Work request:
Reproduce exactly the line that contains "The width and" and all lines that follow it in the records below, ending with the last one.

--- START ---

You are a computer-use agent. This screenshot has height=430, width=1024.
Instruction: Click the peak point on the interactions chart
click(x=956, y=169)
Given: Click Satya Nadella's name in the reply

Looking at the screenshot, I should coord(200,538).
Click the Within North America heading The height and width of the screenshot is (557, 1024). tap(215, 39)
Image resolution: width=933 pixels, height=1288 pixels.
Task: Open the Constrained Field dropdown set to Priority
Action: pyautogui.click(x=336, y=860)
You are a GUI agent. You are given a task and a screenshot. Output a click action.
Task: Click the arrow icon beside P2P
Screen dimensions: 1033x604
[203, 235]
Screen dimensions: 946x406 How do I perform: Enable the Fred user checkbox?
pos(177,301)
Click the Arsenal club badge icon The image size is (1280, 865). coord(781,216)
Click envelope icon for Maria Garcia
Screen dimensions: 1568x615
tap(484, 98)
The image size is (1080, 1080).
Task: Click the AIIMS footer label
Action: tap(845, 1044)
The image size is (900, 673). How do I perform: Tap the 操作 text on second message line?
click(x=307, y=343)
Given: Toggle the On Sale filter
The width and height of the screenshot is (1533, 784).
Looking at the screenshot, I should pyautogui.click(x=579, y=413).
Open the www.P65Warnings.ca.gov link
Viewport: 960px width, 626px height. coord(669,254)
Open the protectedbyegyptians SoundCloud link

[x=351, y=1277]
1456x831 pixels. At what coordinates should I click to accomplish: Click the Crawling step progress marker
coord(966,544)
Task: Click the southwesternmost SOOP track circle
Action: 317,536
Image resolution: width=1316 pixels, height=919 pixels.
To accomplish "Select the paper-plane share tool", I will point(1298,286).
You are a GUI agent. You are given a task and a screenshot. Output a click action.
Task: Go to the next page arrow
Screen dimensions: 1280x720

--- END ---

Solution to this exercise:
The width and height of the screenshot is (1533, 784).
Looking at the screenshot, I should pyautogui.click(x=579, y=413).
Open the www.P65Warnings.ca.gov link
Viewport: 960px width, 626px height. coord(669,254)
Open the protectedbyegyptians SoundCloud link

[x=351, y=1277]
1456x831 pixels. At what coordinates should I click to accomplish: Click the Crawling step progress marker
coord(966,544)
Task: Click the southwesternmost SOOP track circle
Action: 317,536
Image resolution: width=1316 pixels, height=919 pixels.
To accomplish "Select the paper-plane share tool", I will point(1298,286).
You are a GUI agent. You are given a task and a screenshot. Output a click action.
Task: Go to the next page arrow
Screen dimensions: 1280x720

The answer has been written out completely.